Stored data:
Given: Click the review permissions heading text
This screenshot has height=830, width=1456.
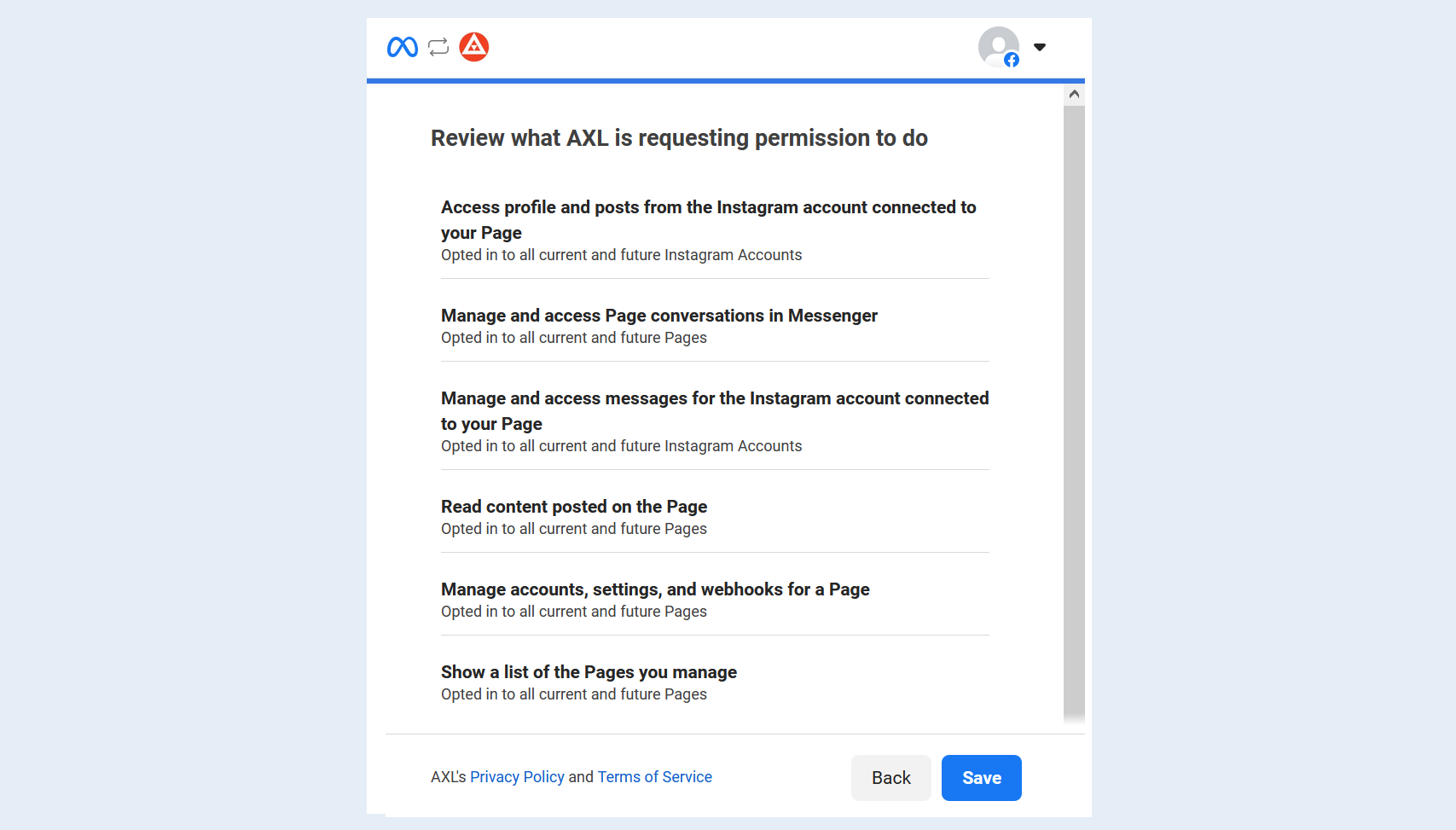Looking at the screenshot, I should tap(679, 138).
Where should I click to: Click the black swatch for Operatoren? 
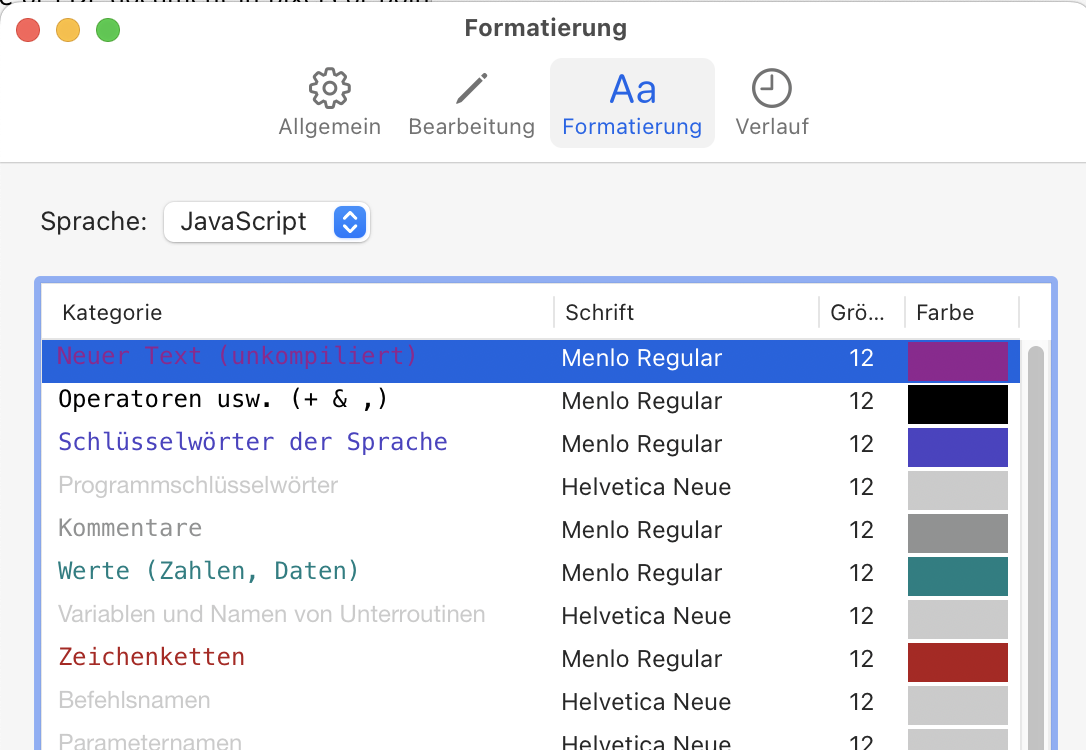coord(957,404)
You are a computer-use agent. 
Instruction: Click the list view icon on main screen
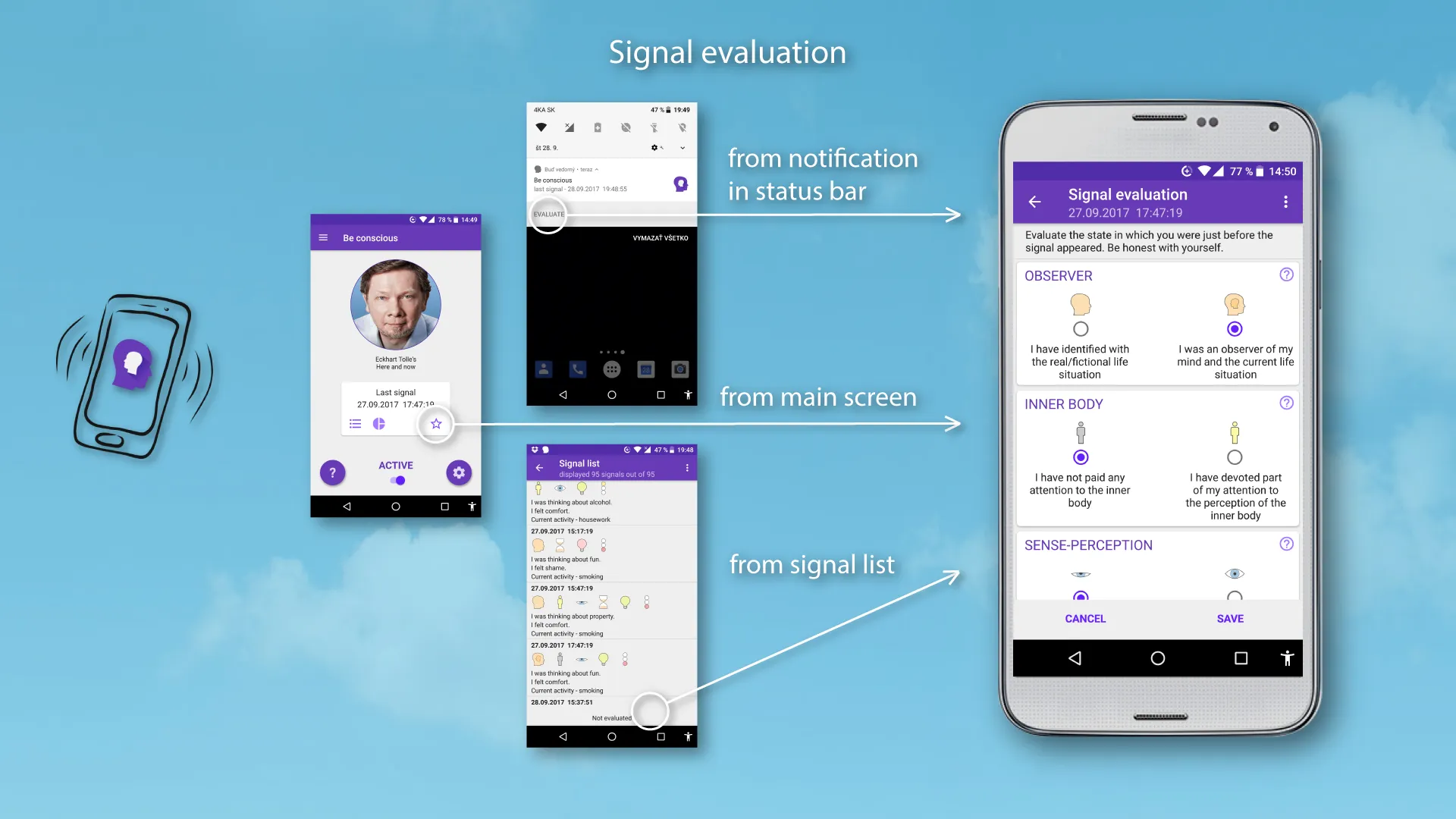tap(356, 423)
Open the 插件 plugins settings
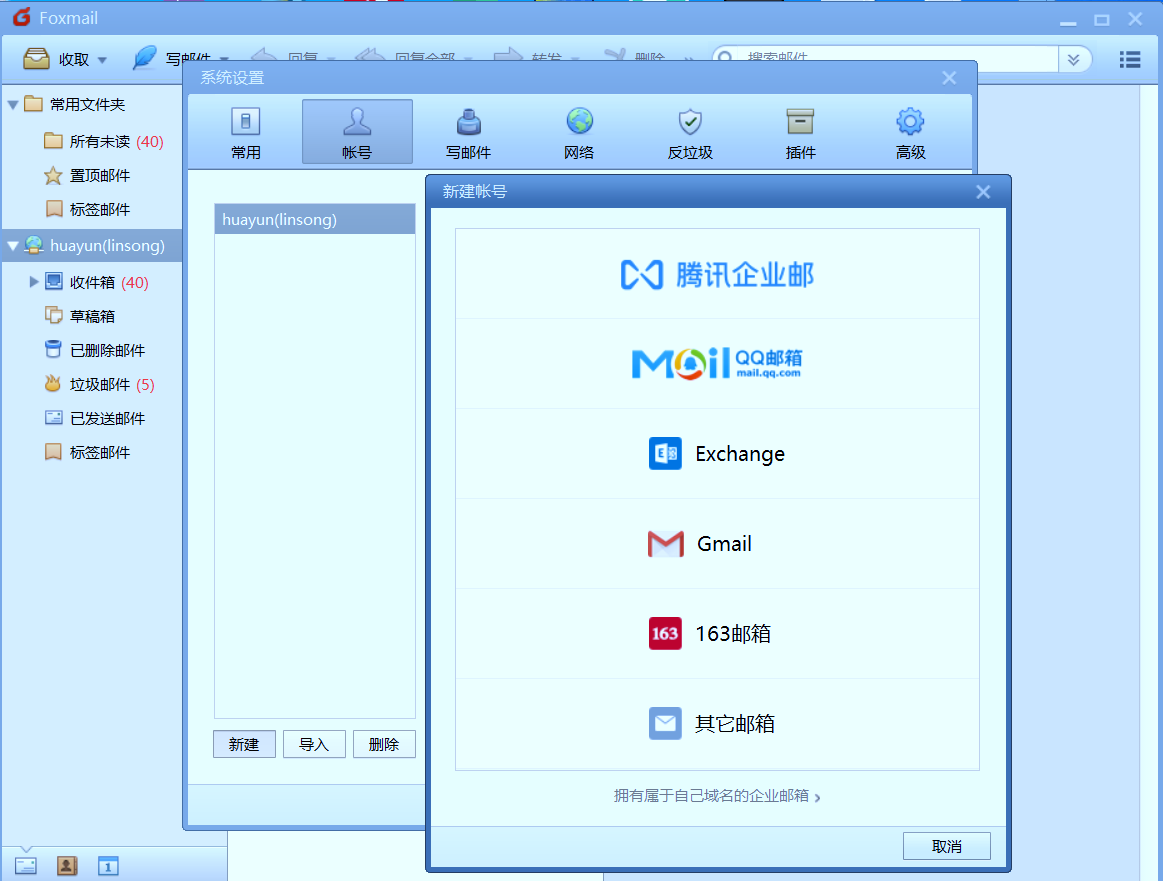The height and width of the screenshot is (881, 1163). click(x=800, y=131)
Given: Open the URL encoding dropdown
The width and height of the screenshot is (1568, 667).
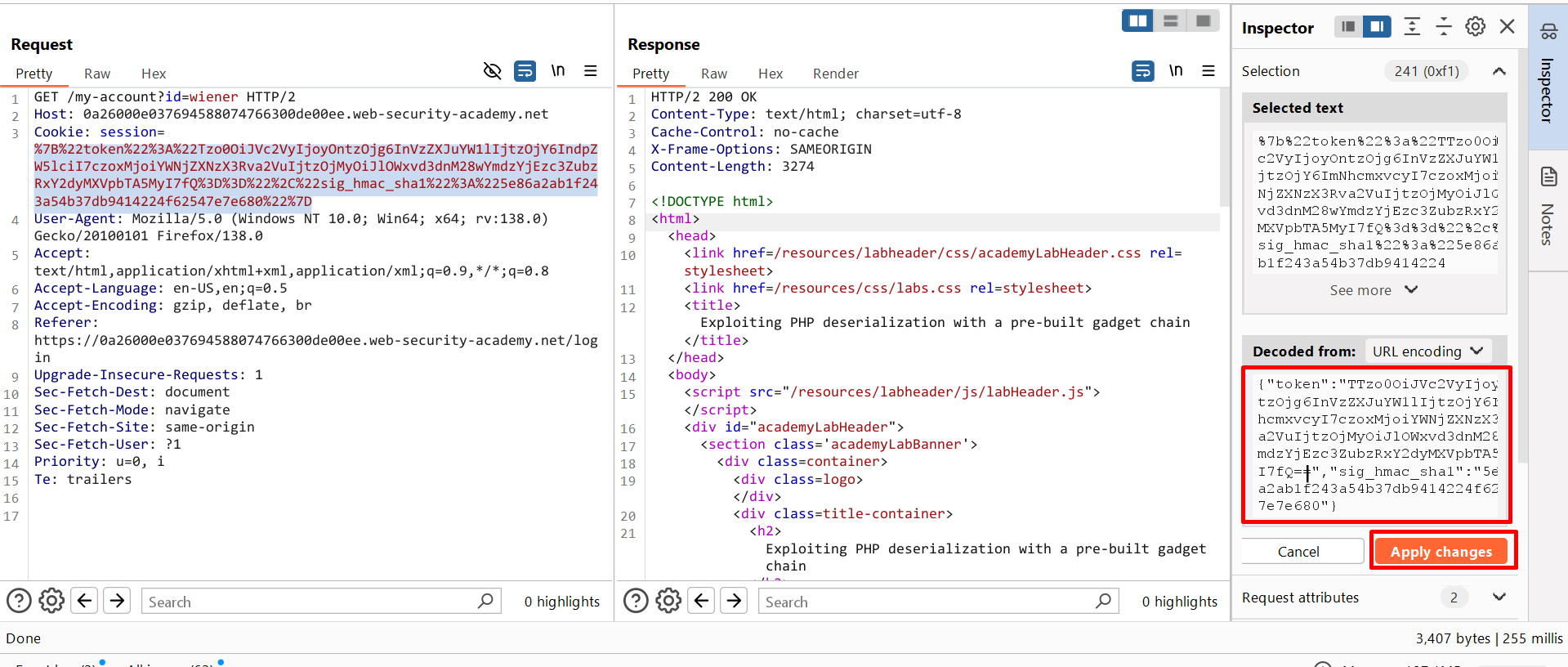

Description of the task →
Output every line of the records above unchanged, and keep the pictures out.

Output →
Given: Click the review permissions heading text
This screenshot has height=830, width=1456.
Looking at the screenshot, I should tap(679, 138).
Where should I click to: Click the black swatch for Operatoren? 
coord(957,404)
You are a computer-use agent. 
Instruction: Click the list view icon on main screen
tap(356, 423)
Open the 插件 plugins settings
The height and width of the screenshot is (881, 1163). click(x=800, y=131)
Given: Open the URL encoding dropdown
The width and height of the screenshot is (1568, 667).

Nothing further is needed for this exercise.